El 22 de agosto pone en claro lo que el Estado, entregado a las influencias siempre principales de las clases dominantes, fue y sigue siendo capaz de hacer en horas que juzga decisivas o críticas. Desde la “campaña del desierto” hasta diciembre de 2001 o la masacre del Puente Pueyrredón. La fuga del 15 de agosto recuerda otras cosas: por empezar, y como dicen los sobrevivientes en La patria fusilada, que un militante encarcelado no puede pensar en otra cosa sino en escapar. Estudiar, entrenar, discutir para volver a la lucha. La transformación de la “sociedad disciplinaria” en “sociedad de control”, que nunca es pareja y de la que tanto se habla, relativiza dónde empiezan hoy y dónde terminan los encierros. Abrumados por cámaras, por geolocalizaciones, por códigos QR que, para colmo, convencen de que están a nuestro favor, los límites se tornaron difusos. Herida, María Antonia Berger alcanza a escribir “LOMJE” con su propia sangre en una pared de la base naval donde finalmente no la rematará: “Libres o muertos, jamás esclavos”. Todo un desafío entender qué significa y a qué obliga tomarse mínimamente en serio esas palabras que, obvio de toda obviedad, nada tienen que ver con las de los autoproclamados libertarios, pero tampoco con lo que anima argumentaciones de compañeros y camaradas que se muestran satisfechos con deshacerse de los significados de la libertad, a la que descalifican en tanto valor burgués y liberal.

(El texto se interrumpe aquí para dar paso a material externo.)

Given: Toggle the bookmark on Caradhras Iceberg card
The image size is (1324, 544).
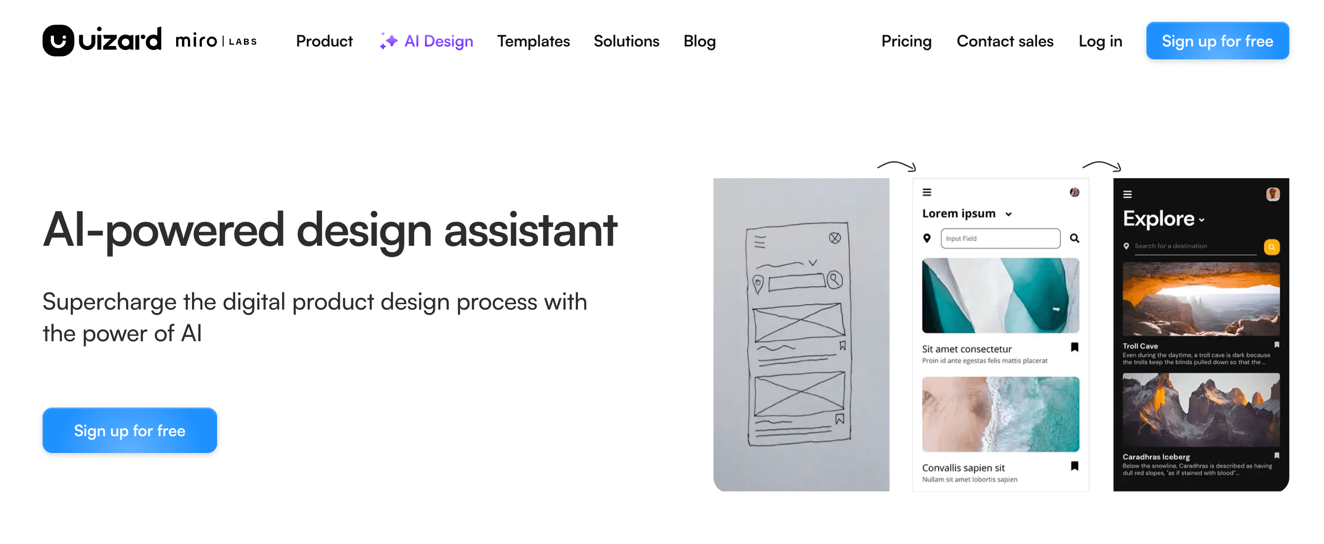Looking at the screenshot, I should pos(1277,455).
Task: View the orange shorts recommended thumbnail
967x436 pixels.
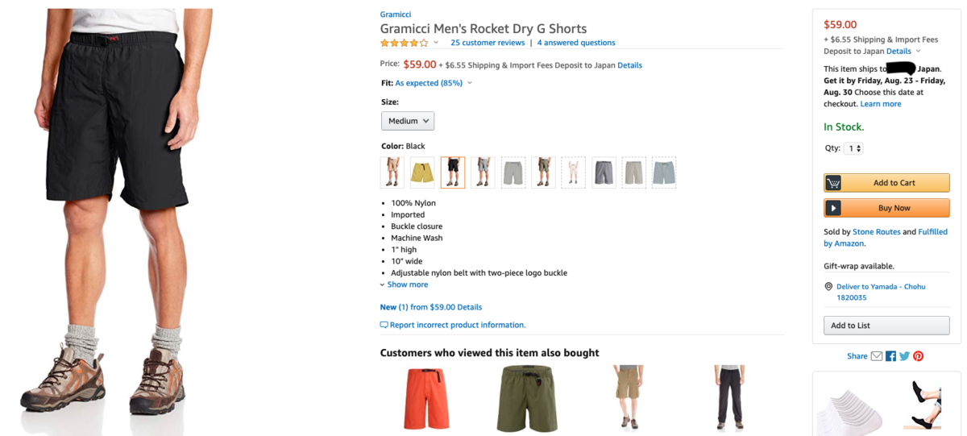Action: point(426,398)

Sin advertirlo, queman un legado amenazado e invaluable.
Apostilla imprescindible: aunque no lo cuenten en ninguno de estos libros, se sabe que los responsables de las organizaciones revolucionarias le ofrecieron a Agustín Tosco ser parte de los fugados, incluso en el lote principal. Que aceptó colaborar en el plan pero que de inmediato supo que no se sumaría, porque siendo un dirigente sindical ningún papel podría ocupar prófugo. Sólo le correspondía esperar que el pueblo lo liberara. Luego, en las hora indescriptiblemente amargas que se vivieron en el penal al tener noticia de los fusilamientos, se cuenta que fue la voz de Tosco la que calmó la desesperación y la tristeza, palabras que resonaron en los pabellones, que se escucharon detrás de los barrotes, animando a continuar la lucha.